- Olive oil is the staff of life to people in the Mediterranean. Every nation that borders that great sea makes olive oil and each claims theirs is the best. We most often think of Italian oil as being the wisest choice, but the Italians are in fact masters of marketing and produce...
Olive oil is the staff of life to people in the Mediterranean.
Every nation that borders that great sea makes olive oil and each claims theirs is the best. We most often think of Italian oil as being the wisest choice, but the Italians are in fact masters of marketing and produce not much more than 20 percent of Europe’s oil.
If you see a bottle of oil that claims to have been bottled in Italy you can be pretty sure it was produced in Spain, trucked to Italy and only bottled there.
In the grocery we most often encounter virgin and extra virgin oil. Virgin means the olives were pressed and no chemicals were used; extra virgin means only that it is of the highest quality. First cold press indicates that the olives were pressed when the fruit was cold, generally below 77 degrees, but there is no second pressing of virgin oil.
The quality and flavor of extra virgin olive oil varies tremendously, as indicated by prices. You can find oil from $10 a bottle to $100 a bottle, but often what you are buying is a fancy bottle and middle of the road oil. The best bet is to shop around and find an oil you like. Remember that the oil you buy in the big box store is fine for cooking, but it is not of the quality you would like for drizzling on your favorite pasta or bruschetta.

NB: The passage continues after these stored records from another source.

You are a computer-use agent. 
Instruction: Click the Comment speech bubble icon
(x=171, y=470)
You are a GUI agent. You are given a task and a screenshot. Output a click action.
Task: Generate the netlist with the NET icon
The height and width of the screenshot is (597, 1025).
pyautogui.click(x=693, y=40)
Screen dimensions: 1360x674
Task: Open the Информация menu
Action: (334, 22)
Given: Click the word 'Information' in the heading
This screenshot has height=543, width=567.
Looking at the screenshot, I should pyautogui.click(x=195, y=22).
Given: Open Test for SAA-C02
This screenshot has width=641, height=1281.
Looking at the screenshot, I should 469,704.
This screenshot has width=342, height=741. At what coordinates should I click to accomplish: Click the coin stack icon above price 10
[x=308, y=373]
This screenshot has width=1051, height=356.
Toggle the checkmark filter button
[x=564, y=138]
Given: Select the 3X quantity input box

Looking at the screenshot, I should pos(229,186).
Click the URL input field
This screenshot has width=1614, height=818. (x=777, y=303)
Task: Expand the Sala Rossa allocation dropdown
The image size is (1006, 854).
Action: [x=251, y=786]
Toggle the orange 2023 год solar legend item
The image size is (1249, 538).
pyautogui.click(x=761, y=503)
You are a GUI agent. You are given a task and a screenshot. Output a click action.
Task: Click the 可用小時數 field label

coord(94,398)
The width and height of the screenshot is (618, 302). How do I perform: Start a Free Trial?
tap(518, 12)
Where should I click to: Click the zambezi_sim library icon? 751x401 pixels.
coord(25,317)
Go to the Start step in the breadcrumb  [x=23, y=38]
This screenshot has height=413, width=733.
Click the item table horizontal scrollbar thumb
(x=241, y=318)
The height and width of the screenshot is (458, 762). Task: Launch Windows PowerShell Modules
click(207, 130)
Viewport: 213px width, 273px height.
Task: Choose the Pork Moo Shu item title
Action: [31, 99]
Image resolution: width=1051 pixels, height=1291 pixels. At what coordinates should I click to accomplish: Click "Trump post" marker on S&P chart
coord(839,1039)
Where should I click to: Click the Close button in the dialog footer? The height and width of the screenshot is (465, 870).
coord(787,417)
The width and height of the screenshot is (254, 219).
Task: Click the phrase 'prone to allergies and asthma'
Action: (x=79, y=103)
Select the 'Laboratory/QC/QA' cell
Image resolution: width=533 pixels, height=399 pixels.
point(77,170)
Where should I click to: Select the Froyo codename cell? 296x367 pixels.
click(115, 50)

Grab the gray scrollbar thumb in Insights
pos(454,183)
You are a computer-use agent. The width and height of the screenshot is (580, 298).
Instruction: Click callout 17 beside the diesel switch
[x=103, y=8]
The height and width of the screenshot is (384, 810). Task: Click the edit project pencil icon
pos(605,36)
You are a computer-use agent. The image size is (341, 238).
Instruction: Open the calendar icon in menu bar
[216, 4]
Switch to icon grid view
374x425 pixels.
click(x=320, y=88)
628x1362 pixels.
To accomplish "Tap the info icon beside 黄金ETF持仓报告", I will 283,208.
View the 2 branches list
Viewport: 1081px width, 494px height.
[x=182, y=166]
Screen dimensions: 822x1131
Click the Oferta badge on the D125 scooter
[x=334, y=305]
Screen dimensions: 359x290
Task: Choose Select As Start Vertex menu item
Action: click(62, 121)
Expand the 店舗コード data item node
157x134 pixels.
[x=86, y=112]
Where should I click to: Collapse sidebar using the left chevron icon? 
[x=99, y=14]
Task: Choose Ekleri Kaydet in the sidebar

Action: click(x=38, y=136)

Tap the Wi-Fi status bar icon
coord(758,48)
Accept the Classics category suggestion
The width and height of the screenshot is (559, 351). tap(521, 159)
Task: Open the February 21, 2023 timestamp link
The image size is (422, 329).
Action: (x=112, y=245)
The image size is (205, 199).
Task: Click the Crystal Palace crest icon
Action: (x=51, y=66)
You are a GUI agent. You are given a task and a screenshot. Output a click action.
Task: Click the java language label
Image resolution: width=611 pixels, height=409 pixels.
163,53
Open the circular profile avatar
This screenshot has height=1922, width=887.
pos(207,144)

There are some very good oils made in the USA. California Olive Ranch comes very highly rated and not excessively pricey; try their Limited Reserve or Arbosana EVO. It can be ordered online but quantities are limited. You may also want to try oils from Lucero, Katz or Clearly.
Once you’ve found that special oil, you might want to buy a few bottles at a time, especially if you are ordering online.
Here are a few things to remember about storing olive oil: Olive oil has about a two-year shelf life when bottled. It deteriorates when exposed to sunlight, so keep it in a dark pantry and try to keep it below 70 degrees. Once opened and exposed to the air it will start to decline in quality and flavor. What a fine excuse to use even more.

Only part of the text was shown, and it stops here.